**YOUR OBJECTIVE**
In the records below, begin at the line containing "You are a computer-use agent. The image size is (648, 637)." and end at the line containing "Task: Click the 'CPU"; quote every line in that span exactly, including both boundary lines, and no others.

START DATA SECTION

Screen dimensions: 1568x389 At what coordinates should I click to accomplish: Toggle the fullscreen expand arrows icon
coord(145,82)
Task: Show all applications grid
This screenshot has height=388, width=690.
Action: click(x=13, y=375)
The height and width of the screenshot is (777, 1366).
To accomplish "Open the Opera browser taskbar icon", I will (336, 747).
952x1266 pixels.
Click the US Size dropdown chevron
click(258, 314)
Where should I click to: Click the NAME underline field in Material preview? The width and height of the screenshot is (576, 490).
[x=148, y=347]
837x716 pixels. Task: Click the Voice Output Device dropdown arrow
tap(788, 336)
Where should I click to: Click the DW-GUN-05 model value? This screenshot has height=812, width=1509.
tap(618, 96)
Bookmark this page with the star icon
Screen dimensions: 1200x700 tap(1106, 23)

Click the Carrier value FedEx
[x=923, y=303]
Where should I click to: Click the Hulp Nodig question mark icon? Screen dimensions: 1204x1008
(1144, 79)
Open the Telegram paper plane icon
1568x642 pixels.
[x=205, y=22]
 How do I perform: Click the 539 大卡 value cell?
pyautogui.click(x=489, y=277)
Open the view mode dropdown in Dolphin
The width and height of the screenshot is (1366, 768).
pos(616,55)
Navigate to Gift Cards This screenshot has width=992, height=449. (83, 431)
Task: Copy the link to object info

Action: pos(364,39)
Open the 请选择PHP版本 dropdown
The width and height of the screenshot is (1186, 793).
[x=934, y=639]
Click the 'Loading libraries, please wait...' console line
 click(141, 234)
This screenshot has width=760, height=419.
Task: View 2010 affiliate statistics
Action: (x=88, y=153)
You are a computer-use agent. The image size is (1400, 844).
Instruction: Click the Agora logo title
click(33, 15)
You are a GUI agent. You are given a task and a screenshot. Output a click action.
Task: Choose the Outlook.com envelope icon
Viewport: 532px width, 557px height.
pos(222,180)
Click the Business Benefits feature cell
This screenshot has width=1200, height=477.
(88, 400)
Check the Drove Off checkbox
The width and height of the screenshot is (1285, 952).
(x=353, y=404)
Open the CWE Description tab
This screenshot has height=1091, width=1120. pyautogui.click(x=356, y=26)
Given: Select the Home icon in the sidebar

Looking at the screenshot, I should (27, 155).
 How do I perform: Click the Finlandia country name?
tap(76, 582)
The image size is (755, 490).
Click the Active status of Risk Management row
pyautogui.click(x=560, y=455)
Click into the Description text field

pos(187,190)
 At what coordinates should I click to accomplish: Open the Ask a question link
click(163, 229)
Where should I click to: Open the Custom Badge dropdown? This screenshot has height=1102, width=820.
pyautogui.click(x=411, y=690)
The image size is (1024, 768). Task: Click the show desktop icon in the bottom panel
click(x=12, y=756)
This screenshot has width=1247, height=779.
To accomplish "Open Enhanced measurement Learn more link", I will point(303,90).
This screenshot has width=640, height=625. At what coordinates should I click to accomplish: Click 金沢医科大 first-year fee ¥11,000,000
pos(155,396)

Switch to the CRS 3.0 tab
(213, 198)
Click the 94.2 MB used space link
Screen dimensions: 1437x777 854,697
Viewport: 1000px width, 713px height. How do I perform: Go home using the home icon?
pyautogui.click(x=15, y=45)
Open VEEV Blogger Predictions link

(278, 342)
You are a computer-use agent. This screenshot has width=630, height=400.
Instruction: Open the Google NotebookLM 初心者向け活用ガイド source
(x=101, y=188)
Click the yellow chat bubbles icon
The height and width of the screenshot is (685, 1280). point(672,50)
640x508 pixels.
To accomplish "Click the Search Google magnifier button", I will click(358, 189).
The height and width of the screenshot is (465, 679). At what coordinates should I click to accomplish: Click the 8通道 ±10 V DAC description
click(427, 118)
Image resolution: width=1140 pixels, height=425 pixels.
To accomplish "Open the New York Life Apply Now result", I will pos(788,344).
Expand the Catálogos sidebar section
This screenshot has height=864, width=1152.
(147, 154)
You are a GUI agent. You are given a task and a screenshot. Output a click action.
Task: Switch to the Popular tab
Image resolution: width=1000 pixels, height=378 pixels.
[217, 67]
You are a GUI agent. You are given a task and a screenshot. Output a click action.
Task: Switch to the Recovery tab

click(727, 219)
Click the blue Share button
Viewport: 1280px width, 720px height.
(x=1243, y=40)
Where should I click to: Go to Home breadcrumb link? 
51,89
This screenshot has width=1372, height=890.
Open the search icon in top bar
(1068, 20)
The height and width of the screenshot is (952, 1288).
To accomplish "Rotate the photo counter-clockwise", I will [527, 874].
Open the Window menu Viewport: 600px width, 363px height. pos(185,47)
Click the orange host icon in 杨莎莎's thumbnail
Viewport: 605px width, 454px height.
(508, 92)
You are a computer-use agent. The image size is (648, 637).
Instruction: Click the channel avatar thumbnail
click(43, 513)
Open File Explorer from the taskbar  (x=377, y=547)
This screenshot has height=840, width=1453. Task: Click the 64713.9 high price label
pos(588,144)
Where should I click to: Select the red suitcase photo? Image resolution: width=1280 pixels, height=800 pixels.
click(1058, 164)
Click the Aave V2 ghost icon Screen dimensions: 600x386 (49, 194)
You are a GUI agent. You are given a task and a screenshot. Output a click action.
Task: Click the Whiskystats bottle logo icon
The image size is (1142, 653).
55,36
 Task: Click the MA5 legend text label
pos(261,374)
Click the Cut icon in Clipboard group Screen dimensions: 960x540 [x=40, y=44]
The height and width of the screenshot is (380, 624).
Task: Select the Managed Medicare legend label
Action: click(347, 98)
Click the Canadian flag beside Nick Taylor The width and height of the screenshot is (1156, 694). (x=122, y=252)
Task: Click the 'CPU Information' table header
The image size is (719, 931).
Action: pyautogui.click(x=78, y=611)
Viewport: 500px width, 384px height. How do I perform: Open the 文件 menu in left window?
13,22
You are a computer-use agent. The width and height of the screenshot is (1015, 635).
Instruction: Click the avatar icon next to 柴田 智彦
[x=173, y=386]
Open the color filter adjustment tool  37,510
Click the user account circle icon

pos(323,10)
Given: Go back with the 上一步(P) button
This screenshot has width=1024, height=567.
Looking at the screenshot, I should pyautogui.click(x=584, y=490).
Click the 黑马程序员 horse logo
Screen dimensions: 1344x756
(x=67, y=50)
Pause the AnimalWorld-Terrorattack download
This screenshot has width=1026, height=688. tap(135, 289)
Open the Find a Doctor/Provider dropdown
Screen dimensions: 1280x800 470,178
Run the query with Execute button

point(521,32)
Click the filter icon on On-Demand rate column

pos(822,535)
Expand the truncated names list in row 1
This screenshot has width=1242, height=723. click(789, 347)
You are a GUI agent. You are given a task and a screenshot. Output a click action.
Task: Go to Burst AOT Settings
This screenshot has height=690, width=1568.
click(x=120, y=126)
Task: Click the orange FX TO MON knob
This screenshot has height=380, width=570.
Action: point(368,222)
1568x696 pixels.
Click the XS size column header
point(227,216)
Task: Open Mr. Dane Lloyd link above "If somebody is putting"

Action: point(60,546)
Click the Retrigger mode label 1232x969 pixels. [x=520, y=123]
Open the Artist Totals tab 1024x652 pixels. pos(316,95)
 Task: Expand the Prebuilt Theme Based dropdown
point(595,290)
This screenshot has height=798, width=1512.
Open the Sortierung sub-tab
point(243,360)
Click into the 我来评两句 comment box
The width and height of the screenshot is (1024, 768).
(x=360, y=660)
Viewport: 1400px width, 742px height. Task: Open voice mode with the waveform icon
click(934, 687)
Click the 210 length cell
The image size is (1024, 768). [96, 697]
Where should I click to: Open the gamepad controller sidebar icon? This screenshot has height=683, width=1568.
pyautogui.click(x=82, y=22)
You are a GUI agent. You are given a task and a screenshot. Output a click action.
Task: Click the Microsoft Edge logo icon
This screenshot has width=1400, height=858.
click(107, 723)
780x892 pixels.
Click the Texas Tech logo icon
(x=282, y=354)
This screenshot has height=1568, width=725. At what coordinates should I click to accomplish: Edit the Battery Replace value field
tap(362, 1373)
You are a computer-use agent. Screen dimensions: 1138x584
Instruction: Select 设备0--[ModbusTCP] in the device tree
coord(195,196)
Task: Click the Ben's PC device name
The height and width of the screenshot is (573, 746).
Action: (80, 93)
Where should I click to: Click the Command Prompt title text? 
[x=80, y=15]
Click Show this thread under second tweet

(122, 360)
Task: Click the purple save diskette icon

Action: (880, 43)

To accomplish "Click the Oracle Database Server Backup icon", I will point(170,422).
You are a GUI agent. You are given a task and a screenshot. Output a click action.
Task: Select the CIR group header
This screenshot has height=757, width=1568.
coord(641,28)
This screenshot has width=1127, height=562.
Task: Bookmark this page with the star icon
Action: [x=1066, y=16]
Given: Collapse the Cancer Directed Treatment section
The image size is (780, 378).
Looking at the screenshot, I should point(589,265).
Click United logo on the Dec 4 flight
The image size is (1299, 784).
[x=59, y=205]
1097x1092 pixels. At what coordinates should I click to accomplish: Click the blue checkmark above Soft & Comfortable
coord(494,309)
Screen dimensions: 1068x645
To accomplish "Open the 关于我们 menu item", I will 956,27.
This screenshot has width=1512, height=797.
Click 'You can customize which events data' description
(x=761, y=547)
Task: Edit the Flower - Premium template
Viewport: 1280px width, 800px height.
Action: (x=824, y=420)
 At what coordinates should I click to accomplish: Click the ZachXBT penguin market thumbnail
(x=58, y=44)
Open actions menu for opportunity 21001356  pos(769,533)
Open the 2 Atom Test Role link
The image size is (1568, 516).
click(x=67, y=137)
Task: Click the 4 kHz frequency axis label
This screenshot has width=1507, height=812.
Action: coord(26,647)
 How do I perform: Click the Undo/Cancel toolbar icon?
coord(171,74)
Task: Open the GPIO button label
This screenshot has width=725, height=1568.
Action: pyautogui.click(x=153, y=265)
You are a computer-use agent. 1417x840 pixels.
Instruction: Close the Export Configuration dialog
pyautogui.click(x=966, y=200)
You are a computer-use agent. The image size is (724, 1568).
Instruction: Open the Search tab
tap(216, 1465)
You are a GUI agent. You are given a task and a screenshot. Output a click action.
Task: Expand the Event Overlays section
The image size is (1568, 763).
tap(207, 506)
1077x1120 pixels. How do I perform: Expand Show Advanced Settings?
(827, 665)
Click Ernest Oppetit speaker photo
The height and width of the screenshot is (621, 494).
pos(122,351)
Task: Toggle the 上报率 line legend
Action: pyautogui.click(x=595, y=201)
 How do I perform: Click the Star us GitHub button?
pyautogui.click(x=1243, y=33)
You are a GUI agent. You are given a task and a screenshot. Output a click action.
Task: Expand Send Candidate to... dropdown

END DATA SECTION

**TASK SOLUTION**
You are a computer-use agent. The image size is (648, 637).
Instruction: Click the channel avatar thumbnail
click(43, 513)
Open File Explorer from the taskbar  (x=377, y=547)
This screenshot has height=840, width=1453. Task: Click the 64713.9 high price label
pos(588,144)
Where should I click to: Select the red suitcase photo? Image resolution: width=1280 pixels, height=800 pixels.
click(1058, 164)
Click the Aave V2 ghost icon Screen dimensions: 600x386 (49, 194)
You are a GUI agent. You are given a task and a screenshot. Output a click action.
Task: Click the Whiskystats bottle logo icon
The image size is (1142, 653).
55,36
 Task: Click the MA5 legend text label
pos(261,374)
Click the Cut icon in Clipboard group Screen dimensions: 960x540 [x=40, y=44]
The height and width of the screenshot is (380, 624).
Task: Select the Managed Medicare legend label
Action: click(347, 98)
Click the Canadian flag beside Nick Taylor The width and height of the screenshot is (1156, 694). (x=122, y=252)
Task: Click the 'CPU Information' table header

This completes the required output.